La dernière surprise des mystiques chinois
Le rire est éternel, la vie est éternelle et la célébration permanente. Les acteurs changent mais le drame continue. Les vagues changent mais l'océan continue. Vous riez, vous changez, un autre rit, mais le rire continue. Vous célébrez, un autre célèbre et la célébration continue.
L'existence est continue, c'est un continuum, il n'y a pas une seule interruption. La mort n'est pas la mort car chaque mort ouvre une nouvelle porte; c'est un commencement. La vie n'a pas de fin, il y a toujours un nouveau commencement, une résurrection.
Si vous changez votre tristesse en célébration, alors vous serez également à même de changer votre mort en résurrection. Aussi apprenez cet art pendant qu'il est encore temps.
J'ai entendu l'histoire de trois mystiques chinois, dont personne ne connaît plus les noms et ne les a jamais connu. On les appelait les "trois saints rieurs" car ils n'avaient jamais rien fait d'autre; ils riaient, tout simplement.

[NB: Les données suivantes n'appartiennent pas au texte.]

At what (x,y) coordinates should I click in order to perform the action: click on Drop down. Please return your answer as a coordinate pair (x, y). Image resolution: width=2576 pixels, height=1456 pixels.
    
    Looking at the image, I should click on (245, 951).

Ces trois hommes étaient vraiment magnifiques en train de rire avec leurs ventres qui ondulaient. Cela devenait contagieux et tout le monde commençait à rire, la place du marché tout entière se mettait à rire. Alors que quelques instants plus tôt c'était une place laide où les gens ne pensaient qu'à l'argent, soudain ces trois fous arrivaient et transformaient l'ambiance du marché. Tous oubliaient qu'ils étaient là pour acheter ou vendre, personne ne ressentait plus de cupidité. Durant quelques instants un nouveau monde s'ouvrait.
Ils voyagèrent à travers toute la Chine, de place en place, de village en village aidant simplement les gens à rire. Les gens tristes, les gens furieux, les cupides, les jaloux, tous se mettaient à rire avec eux et nombreux sont ceux qui découvrirent la clef; vous pouvez être transformé.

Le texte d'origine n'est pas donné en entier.